GitHub has today announced the widespread availability of passkeys across its platform, offering an enhanced security layer against phishing while promoting passwordless logins for every user.
These passkeys are device-specific, meaning they’re tied to individual devices like PCs, tablets, or phones. This ensures added security, dramatically reducing data breach risks by defending against phishing and halting unauthorized logins.
One of the significant benefits of passkeys is their ability to grant users access to various apps and online services using unique identification methods such as PINs, fingerprints, and facial scans. Furthermore, the introduction of passkeys eradicates the stress of recalling and juggling multiple passwords for different platforms and services.
July saw the inaugural introduction of the passkey feature by GitHub, marking the onset of their public beta phase of passwordless authentication.
GitHub’s Staff Product Manager, Hirsch Singhal, commented this Thursday, “With the beta release of passkeys in July, it’s been embraced by tens of thousands of developers. Today, every GitHub.com user can harness the power of passkeys to safeguard their accounts.”
He further emphasized, “We’re steadfast in our mission to equip every contributor with 2FA by 2023’s end, bolstering platform security without hindering user experience.”
To activate one or several passkeys, navigate to your account’s security preferences and select the “Add a passkey” feature. For those who’ve set up security keys earlier, an “Upgrade” option might appear if they’re passkey-compatible.
This development follows suit with industry giants Apple, Google, and Microsoft, all of whom have been championing better passkey integration on their respective platforms.
Microsoft shared its plans to permit users to securely access apps and websites with passkeys stored on mobile devices. This feature will roll out with the September 26 Windows 11 22H2 update.

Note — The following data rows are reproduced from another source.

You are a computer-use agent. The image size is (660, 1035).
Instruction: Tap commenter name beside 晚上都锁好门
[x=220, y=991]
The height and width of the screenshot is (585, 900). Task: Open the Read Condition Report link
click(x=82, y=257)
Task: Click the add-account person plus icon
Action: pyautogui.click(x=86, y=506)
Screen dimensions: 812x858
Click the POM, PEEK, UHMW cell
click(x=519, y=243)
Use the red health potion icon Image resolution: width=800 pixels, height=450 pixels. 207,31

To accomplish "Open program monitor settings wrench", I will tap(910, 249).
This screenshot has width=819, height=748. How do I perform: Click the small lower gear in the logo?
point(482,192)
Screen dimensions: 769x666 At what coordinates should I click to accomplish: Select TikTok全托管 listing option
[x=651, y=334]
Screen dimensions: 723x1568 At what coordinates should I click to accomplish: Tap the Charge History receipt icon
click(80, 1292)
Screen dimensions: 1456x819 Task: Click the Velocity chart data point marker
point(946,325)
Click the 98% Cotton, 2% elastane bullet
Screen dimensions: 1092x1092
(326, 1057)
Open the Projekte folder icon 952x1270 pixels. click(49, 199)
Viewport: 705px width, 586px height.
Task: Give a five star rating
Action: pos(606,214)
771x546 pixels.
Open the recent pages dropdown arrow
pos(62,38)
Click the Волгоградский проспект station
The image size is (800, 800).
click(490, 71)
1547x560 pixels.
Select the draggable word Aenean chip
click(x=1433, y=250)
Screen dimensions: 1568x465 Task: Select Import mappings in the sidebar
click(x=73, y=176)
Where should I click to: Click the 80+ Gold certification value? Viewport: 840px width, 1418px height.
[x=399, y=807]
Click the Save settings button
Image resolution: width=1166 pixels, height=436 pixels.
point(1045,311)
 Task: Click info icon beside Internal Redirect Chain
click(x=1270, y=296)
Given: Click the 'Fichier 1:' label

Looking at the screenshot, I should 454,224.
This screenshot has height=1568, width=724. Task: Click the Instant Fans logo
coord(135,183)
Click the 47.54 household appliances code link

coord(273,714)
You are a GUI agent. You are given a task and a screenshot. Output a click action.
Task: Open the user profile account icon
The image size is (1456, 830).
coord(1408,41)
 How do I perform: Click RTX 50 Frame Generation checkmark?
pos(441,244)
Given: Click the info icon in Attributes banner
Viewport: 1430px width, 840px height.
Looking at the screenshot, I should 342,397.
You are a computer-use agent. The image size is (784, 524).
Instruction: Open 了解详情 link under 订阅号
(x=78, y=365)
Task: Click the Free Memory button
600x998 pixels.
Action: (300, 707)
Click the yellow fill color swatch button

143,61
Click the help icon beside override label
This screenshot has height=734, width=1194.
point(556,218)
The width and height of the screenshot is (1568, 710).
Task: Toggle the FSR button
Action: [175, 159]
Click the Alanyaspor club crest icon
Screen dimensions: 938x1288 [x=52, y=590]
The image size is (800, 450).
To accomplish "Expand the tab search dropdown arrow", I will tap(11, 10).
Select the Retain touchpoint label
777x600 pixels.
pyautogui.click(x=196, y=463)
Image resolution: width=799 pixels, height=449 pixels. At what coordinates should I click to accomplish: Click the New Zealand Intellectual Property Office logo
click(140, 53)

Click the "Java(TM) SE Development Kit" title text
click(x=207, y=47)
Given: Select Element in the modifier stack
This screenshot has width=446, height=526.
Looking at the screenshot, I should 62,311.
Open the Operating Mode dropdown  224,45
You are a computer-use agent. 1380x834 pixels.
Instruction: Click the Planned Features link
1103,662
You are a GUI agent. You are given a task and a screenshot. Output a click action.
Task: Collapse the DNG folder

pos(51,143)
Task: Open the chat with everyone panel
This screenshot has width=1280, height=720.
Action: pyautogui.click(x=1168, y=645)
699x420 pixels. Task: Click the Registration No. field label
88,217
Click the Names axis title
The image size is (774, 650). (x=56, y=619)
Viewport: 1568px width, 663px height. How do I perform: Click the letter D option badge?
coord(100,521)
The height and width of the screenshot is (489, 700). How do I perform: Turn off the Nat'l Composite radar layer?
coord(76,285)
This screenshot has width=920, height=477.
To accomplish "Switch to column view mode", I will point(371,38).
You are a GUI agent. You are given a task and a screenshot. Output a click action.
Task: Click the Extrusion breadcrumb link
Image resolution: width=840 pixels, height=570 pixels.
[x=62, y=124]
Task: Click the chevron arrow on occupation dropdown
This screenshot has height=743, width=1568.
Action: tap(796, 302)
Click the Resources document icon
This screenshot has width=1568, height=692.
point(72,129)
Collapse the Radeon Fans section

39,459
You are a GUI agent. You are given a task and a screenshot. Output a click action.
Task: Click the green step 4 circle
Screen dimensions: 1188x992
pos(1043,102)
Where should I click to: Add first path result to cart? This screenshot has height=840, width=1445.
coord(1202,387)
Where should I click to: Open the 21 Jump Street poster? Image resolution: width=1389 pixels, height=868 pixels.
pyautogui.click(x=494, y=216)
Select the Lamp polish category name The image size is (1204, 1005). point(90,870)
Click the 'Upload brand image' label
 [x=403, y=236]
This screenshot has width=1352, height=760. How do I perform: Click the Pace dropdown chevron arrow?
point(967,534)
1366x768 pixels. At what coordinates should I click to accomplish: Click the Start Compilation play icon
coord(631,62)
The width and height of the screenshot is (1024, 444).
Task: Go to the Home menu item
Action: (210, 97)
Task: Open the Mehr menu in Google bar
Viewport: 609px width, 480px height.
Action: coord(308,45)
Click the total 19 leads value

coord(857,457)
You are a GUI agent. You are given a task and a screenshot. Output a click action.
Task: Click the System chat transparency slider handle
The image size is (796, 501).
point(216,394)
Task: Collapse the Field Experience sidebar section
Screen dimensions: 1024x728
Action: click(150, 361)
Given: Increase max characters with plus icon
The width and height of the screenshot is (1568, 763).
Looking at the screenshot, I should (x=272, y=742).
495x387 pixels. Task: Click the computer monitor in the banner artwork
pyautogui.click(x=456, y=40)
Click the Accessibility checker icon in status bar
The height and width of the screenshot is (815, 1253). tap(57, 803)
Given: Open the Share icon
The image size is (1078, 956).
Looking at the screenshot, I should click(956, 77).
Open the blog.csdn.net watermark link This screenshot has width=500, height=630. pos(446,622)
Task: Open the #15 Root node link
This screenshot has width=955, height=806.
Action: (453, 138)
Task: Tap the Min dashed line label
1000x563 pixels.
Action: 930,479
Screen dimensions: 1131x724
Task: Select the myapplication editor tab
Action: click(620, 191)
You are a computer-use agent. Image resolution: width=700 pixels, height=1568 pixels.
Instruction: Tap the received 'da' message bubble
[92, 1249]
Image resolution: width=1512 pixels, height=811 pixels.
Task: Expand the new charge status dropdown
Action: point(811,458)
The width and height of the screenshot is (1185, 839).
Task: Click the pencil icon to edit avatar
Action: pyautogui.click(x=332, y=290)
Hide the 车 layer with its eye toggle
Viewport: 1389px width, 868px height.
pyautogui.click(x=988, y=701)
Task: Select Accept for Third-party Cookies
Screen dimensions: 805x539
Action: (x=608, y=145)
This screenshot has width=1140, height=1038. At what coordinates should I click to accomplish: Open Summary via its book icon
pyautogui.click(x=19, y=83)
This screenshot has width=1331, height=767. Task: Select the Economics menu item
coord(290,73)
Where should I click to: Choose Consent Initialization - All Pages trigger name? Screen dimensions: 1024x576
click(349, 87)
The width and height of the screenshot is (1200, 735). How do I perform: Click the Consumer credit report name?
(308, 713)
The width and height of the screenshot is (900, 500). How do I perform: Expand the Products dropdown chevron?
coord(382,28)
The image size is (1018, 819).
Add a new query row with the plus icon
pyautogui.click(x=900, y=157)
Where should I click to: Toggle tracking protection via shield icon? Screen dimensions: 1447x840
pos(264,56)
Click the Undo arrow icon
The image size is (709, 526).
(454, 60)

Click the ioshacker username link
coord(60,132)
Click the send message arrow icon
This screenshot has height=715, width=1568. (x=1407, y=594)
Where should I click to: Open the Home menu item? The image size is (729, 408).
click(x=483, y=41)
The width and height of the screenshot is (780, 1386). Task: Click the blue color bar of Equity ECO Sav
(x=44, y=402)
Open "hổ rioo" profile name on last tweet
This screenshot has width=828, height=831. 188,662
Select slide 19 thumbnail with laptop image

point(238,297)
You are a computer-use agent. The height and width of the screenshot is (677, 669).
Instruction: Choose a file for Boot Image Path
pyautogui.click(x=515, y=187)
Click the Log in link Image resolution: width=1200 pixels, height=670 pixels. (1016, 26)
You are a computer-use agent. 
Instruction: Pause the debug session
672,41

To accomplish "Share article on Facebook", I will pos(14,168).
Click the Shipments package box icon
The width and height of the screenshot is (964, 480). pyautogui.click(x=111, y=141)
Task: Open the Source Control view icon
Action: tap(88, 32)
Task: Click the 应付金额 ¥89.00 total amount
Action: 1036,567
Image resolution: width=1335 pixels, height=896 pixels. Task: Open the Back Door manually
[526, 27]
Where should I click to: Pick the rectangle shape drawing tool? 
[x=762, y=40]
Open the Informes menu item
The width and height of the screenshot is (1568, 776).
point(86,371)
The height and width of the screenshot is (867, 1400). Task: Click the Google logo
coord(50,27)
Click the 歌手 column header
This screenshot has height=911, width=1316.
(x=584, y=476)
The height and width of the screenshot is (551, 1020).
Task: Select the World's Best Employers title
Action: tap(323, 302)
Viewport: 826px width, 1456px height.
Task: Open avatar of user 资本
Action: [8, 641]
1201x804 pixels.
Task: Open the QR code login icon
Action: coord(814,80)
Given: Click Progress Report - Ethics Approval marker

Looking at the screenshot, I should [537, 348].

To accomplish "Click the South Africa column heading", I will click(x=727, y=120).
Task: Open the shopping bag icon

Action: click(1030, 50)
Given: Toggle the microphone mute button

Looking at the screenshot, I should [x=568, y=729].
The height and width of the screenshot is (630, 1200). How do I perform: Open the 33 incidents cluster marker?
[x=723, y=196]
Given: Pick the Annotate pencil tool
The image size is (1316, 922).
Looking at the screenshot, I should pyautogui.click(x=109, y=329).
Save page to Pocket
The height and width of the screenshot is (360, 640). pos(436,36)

Similarly, Google revealed its strategy to let Chrome 118 users on iOS log into websites using passkeys generated on their devices and synced through iCloud keychain on their Mac systems.
Today’s revelation from GitHub also recalls its previous move to mandate two-factor authentication (2FA) for all engaged developers since March 13. GitHub has consistently elevated its account security, introducing features like sign-in notifications 2FA and halting the use of compromised passwords.